转载一篇云计算会议笔记_云计算会议要记-CSDN博客

Fall Forecast 2008, Computing Among the Clouds

Just a quick note on the one-day cloud-computing focused conference I just attended, Computing Among the Clouds. Of particular interest to this blog was a presentation by Joe Gregorio on GAE.

The talk was basically covering the tutorial to GAE, so I personally didn’t get anything out of it, but I serendipitously sat next to him during the previous talk and had a chance to talk to him during the intermission about a hot-button topic: bulk data loading.

A little context, I recently went looking for a way to set a key_name value using the packaged bulk-loading tools. By default, the bulk load tools turn CSV rows into Datastore entities using a sequntial numerical ID and not a key_name, even when there is a column “key_name” if the type descriptor. I wanted to created entities with varchar keys, without having to create a new entity in a custom handler, in an effort to minimize CPU usage during uploads, which is a known problem.

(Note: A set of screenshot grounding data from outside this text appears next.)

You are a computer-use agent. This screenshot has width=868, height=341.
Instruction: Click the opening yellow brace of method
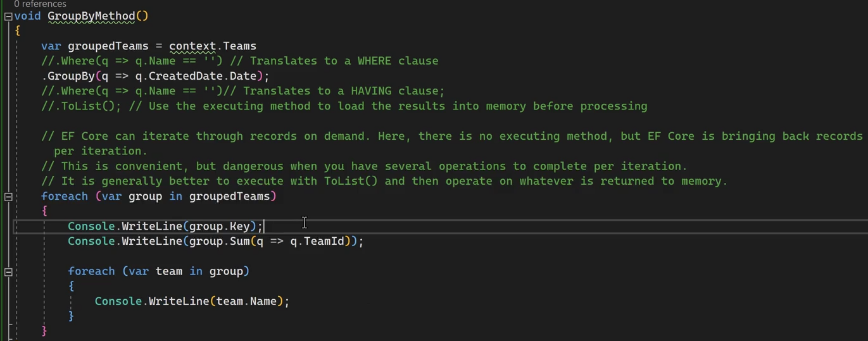tap(18, 31)
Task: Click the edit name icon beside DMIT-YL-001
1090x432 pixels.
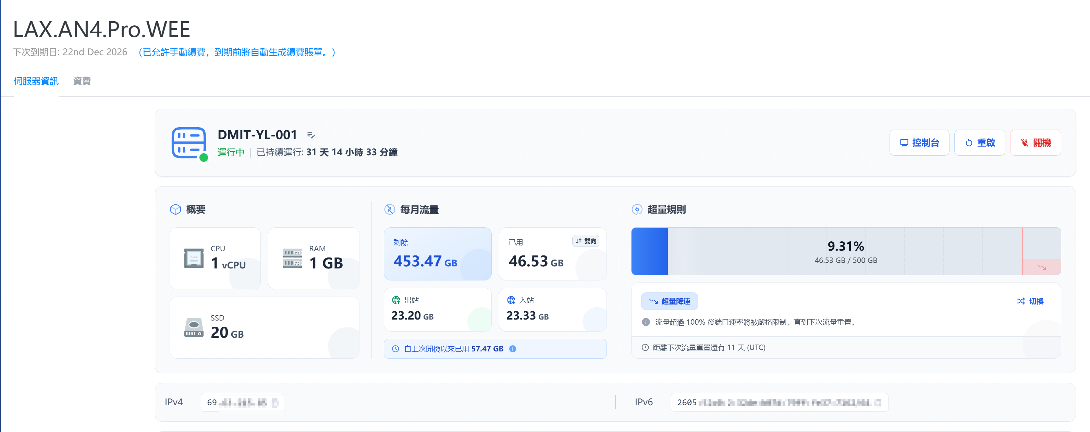Action: (x=311, y=135)

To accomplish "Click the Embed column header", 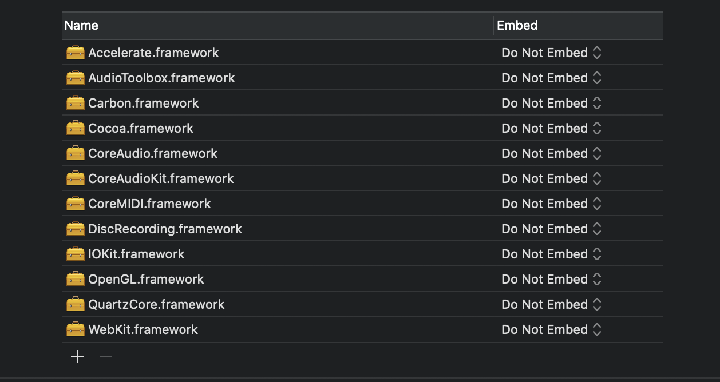I will [578, 26].
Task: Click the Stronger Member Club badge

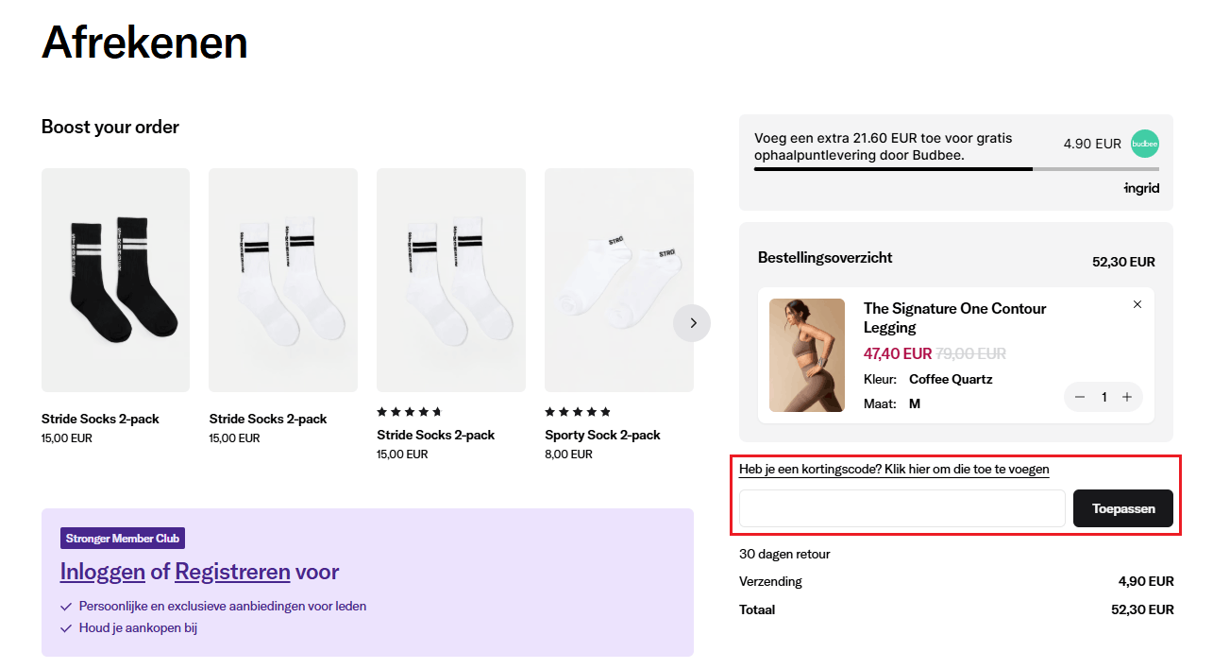Action: pyautogui.click(x=123, y=539)
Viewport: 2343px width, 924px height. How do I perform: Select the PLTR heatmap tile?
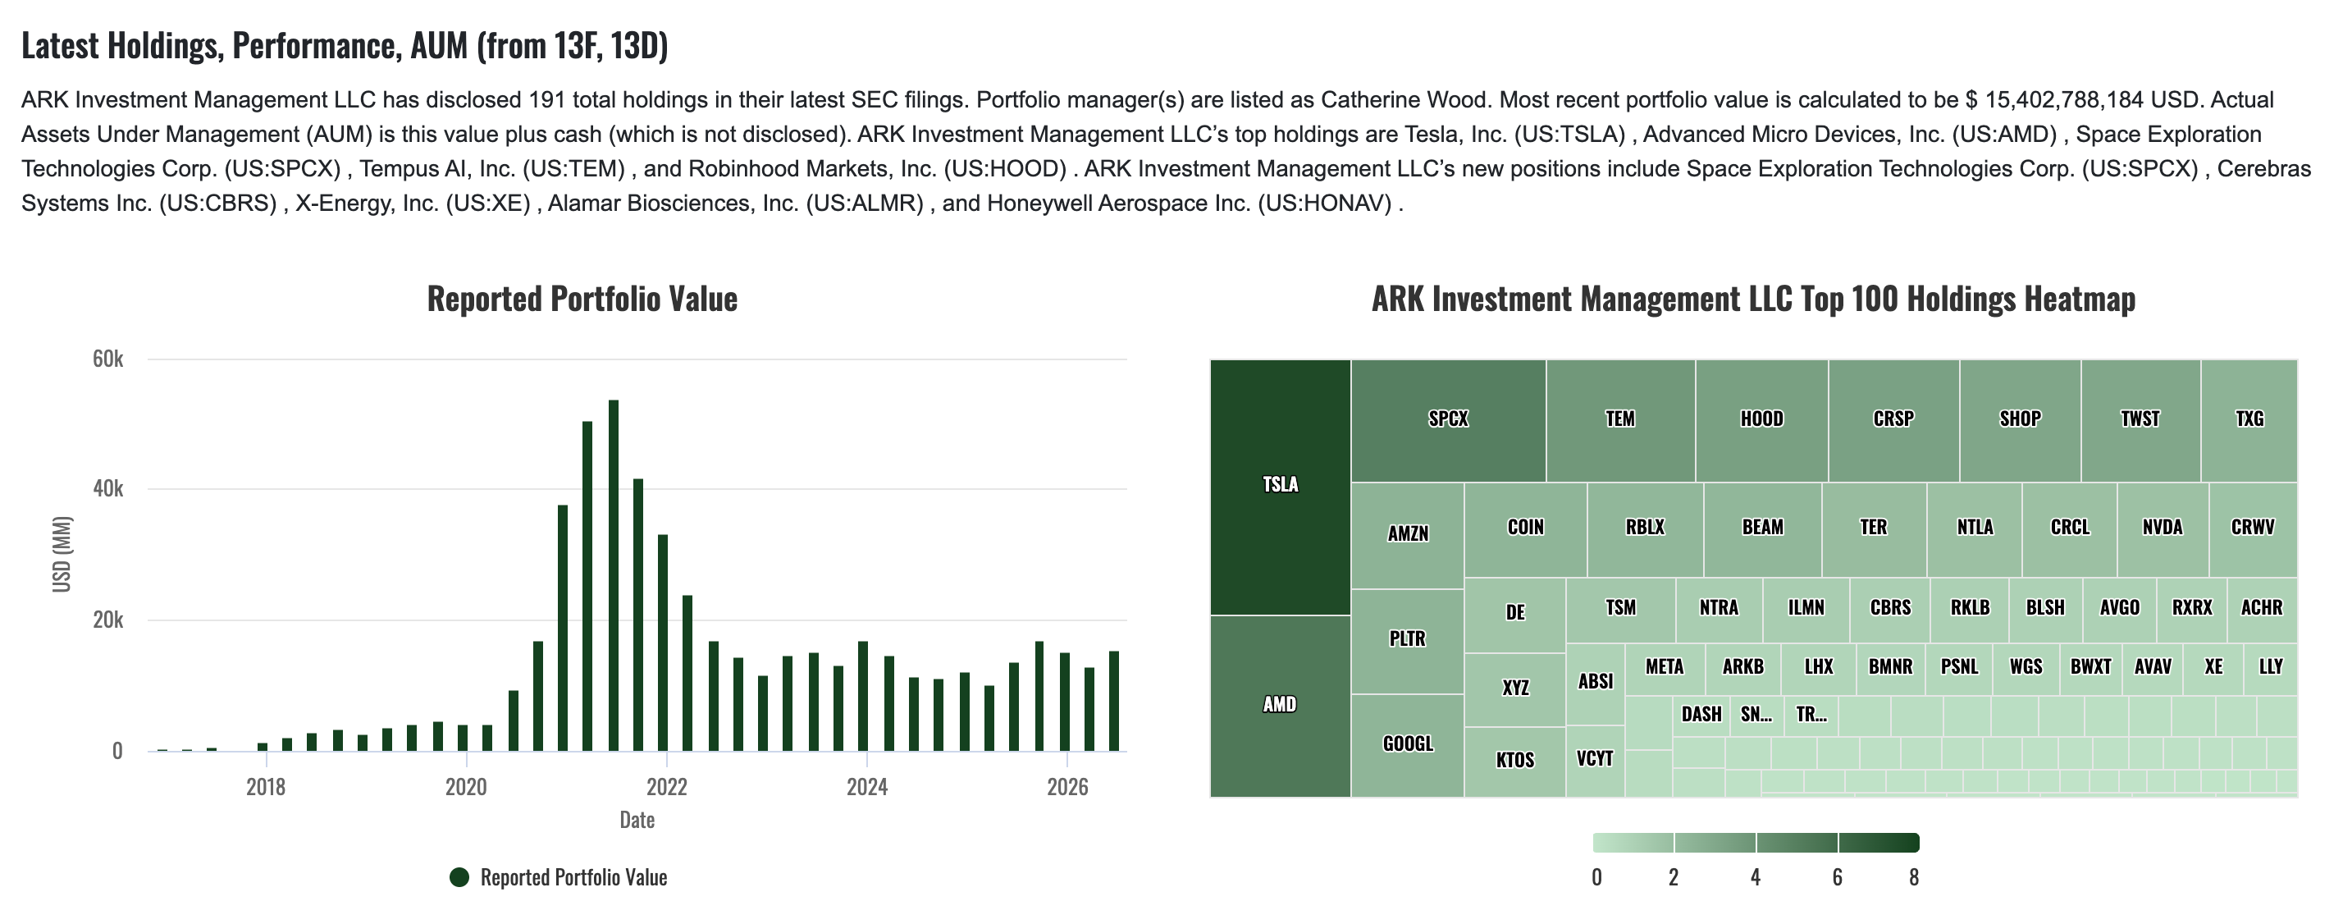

In the package google.appengine.ext.bulkload there are a pair of methods that set a key_name if defined in the uploaded data, but these are tied to a cryptic mention of a “version-1″ format.

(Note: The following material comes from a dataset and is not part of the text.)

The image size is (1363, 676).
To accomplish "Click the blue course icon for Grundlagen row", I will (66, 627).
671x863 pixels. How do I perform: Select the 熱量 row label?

I asked Joe whether he knew what these methods were about, if Google was working on better tools for data upload / download / sync, or at least if he new what “version 1″ format data was or might possibly refer to and he pleaded ignorance on all counts. Reflecting on this conversation, I think I have to call bullshit here, at risk of going against my “no-negative vibes” mantra. I think he knew exactly what I was talking about and for whatever reason was not at liberty to disclose details. Which would have been a fine answer by me frankly.

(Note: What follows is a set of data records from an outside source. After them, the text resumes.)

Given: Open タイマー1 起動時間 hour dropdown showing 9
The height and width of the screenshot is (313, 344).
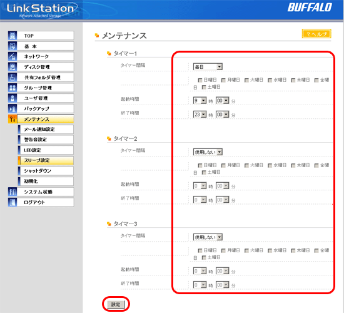Looking at the screenshot, I should coord(200,101).
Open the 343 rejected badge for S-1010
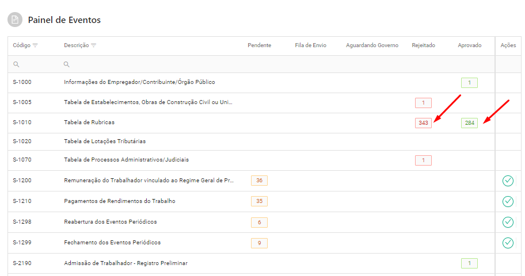The image size is (525, 276). (x=423, y=123)
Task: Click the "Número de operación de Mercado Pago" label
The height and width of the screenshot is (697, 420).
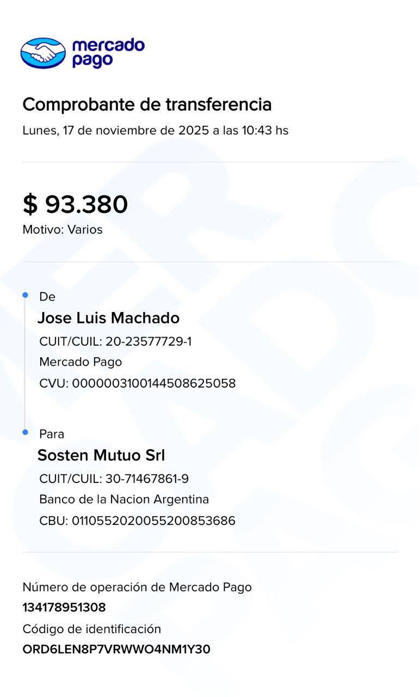Action: click(137, 587)
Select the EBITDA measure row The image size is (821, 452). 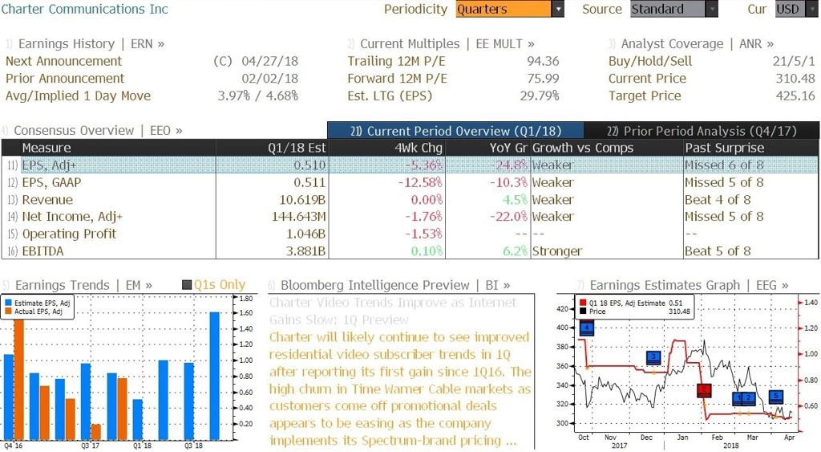(410, 251)
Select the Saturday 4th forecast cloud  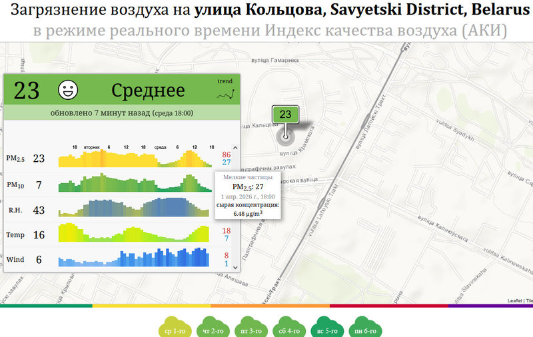pyautogui.click(x=286, y=328)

Why I am calling Joe out about this? Well, mainly because I just found the methods the night prior to the conference as I was researching a project and he was the GAE representative at the conference. Sorry, but them’s the breaks.

Why do I think he maybe could have given me a more reasonable answer than pleading complete ignorance? Two reasons: (1) Protocol Buffers and (2) the released protocol buffer version 2 code for the memcached API on the groups list. Version 1 I think refers to protocol buffers version one, which has just been upgraded to version 2 and GAE has already announced that V2 specs are going through QA. My thinking is that this is either someone’s 20%, or that protocol buffer client/servers are used internally at Google to load data (or both) and somehow these methods have ended up in the HEAD branch by mistake. There is certainly no released client that talks to these server methods, and no documentation elsewhere in the code base, official API reference, or articles that hint at how the PB loads would work or what is required to make them work.

Now this is all perfectly understandable since PB V2 is coming soon to all parts of GAE, and it would be confusing to say the least to release some uber-complicated stream protocol that is soon to be replaced. But don’t plead complete ignorance, that’s just insulting.